_EXTRAIT SOURCE:_

Jeanne du Barry : portrait d’une intrigante

La question du féminisme se trouvera sans doute au centre des débats du Festival de Cannes cette année. Pour son film Jeanne du Barry qui possède l’insigne honneur d’ouvrir le Festival en 2023, Maïwenn, la cinéaste et actrice controversée, revendique l’étiquette de féministe pour cette histoire d’une libertine vantée pour son esprit et sa grande beauté, qui connut le grand amour en devenant la maîtresse de Louis XV. En dépit d’un brillant esthétisme qui renouvelle le style cinématographique de Maïwenn, Jeanne du Barry se signale surtout par une certaine inconsistance du fond. les deux acteurs principaux du film ne parvenant guère à incarner leurs modèles historiques et à faire croire un seul instant à leur histoire d’amour.

Jeanne Vaubernier, fille du peuple avide de s’élever socialement, met à profit ses charmes pour sortir de sa condition. Son amant le comte Du Barry, qui s’enrichit largement grâce aux galanteries lucratives de Jeanne, souhaite la présenter au Roi. Il organise la rencontre via l’entremise de l’influent duc de Richelieu. Celle-ci dépasse ses attentes : entre Louis XV et Jeanne, c’est le coup de foudre… Avec la courtisane, le Roi retrouve le goût de vivre – à tel point qu’il ne peut plus se passer d’elle et décide d’en faire sa favorite officielle. Scandale : personne ne veut d’une fille des rues à la Cour.

Le film commence sagement comme un joli livre d’images où en voix off, un narrateur nous conte l’édifiant parcours de celle qui devint Madame Du Barry. On a en effet un peu l’impression de revivre un conte de fées à la Cendrillon ou Pretty Woman, où une jeune femme s’élève de sa condition initiale pour discutailler avec les beaux esprits de la Cour du Roi. Pour ce parcours édifiant, à défaut sans doute d’être exemplaire, Maïwenn revendique l’étiquette de féministe. Elle s’amuse d’ailleurs à coller à beaucoup de répliques un « moi aussi » assez provocateur. Depuis le 5 août 2017, on sait que le féminisme présente au moins deux visages : d’une part, celui de celles qui défendent les victimes de prédateurs ou agresseurs sexuels ; d’autre part, celui de celles qui défendent ou trouvent des circonstances atténuantes aux mêmes, soit aux hommes en général. Maïwenn se range d’emblée dans la seconde catégorie, n’hésitant pas à tourner avec Johnny Depp. à applaudir Polanski et à chercher des excuses à son ex-mari, un certain Luc Besson.

_Lignes d'un jeu de données:_
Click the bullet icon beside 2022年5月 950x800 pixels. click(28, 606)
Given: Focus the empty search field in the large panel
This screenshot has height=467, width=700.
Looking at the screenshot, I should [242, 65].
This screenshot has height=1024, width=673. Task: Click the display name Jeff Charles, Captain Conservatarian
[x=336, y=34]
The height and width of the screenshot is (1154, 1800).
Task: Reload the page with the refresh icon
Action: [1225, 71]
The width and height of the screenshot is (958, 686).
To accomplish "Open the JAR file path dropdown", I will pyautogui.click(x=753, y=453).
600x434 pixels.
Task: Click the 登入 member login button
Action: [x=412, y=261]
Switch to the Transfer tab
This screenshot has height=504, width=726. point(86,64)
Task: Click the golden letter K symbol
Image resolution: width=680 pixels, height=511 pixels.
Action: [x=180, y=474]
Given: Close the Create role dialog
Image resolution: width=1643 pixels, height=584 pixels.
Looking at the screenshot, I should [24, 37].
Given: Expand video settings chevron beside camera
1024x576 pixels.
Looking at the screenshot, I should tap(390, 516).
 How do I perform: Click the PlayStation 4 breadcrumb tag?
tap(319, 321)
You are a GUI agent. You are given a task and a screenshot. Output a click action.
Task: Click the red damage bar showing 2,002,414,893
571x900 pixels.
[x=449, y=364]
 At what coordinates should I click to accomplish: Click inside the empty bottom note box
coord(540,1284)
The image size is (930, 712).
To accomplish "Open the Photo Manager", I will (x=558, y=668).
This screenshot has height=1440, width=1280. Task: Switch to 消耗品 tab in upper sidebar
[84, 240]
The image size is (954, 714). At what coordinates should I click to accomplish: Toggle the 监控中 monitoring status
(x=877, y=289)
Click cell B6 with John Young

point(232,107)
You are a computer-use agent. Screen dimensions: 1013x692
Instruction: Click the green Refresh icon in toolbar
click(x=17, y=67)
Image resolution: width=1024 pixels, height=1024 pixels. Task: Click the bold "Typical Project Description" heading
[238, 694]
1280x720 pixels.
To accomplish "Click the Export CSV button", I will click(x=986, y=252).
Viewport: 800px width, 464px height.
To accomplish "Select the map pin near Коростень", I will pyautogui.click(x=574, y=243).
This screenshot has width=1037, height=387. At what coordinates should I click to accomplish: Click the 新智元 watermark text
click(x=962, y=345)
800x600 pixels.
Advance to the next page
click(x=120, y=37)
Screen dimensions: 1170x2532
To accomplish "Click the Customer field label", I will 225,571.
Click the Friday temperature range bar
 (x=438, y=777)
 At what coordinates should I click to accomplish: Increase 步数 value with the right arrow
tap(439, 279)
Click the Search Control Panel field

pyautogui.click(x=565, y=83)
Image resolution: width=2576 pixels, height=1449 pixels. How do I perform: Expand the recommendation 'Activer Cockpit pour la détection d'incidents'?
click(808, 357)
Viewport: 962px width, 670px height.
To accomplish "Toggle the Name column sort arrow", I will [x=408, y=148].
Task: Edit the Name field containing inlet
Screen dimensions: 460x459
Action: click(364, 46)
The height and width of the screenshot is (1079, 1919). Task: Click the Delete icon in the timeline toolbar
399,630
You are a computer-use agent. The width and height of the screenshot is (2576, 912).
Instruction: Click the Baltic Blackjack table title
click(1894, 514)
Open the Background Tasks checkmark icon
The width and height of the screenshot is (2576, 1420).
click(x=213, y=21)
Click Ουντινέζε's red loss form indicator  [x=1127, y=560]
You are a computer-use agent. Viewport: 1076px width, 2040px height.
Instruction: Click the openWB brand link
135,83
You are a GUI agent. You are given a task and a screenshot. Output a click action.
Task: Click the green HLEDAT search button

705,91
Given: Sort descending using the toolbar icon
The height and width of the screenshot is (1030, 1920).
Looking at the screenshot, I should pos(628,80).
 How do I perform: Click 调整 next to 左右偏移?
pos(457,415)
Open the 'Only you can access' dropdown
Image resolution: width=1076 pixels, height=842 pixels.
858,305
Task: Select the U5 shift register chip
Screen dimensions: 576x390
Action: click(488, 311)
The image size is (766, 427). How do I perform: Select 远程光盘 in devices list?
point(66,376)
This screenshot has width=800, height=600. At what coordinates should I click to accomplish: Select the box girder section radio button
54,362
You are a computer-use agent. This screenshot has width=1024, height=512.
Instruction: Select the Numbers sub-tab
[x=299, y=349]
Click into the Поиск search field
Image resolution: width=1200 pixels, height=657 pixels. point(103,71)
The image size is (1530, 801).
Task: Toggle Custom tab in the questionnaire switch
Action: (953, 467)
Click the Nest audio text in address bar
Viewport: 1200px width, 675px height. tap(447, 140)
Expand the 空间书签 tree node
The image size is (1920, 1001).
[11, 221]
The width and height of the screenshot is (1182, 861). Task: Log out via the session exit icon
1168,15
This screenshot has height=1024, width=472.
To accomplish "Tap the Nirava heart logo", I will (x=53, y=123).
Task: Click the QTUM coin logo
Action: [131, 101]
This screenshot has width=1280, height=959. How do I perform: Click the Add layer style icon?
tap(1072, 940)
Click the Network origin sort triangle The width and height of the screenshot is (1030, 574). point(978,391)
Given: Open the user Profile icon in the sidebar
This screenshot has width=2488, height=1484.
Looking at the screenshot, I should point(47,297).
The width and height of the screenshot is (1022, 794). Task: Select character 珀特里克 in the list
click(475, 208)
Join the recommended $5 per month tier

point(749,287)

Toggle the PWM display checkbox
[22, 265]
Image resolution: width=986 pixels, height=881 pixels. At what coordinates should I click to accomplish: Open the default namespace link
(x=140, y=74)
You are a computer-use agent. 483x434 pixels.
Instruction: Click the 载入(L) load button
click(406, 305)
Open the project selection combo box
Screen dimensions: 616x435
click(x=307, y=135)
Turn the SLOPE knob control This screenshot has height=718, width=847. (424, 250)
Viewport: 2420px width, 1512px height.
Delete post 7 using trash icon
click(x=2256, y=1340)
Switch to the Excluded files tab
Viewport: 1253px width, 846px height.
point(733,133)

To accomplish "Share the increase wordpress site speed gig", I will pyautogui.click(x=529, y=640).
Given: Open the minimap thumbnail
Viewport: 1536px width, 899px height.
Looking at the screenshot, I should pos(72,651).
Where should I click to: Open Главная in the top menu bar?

_CONSIGNE:_ Poursuivez la critique du film Jeanne du Barry en reprenant juste après sa dernière phrase.

_RÉPONSE ATTENDUE:_
On peut comprendre le phénomène d’identification qui l’a poussée à mettre en chantier un biopic de la célèbre Madame du Barry : issue d’un milieu modeste, Madame du Barry, tout comme Maïwenn, a su exploiter sa grande beauté pour se faire connaître et a fini par tomber dans les bras d’un homme de pouvoir, un roi, qui plus est, dans le film et l’Histoire. Le souci, c’est que, dans le film, le parcours opportuniste ne s’incarne pas dans une véritable histoire. Maiwenn montre les choses, non pas comme les éléments d’une progression, mais comme un état donné et acquis, nullement remis en cause par la personnalité hors norme de Madame du Barry. Cette dernière gravit les échelons des cercles d’influence, de manière naturelle, presque comme s’il s’agissait d’un dû. Par conséquent, en faire une héroïne féministe alors qu’elle semble surtout s’être laissée porter par le courant, peut susciter les doutes et les polémiques. La révolte de Madame du Barry semble surtout sinon imperceptible, du moins invisible.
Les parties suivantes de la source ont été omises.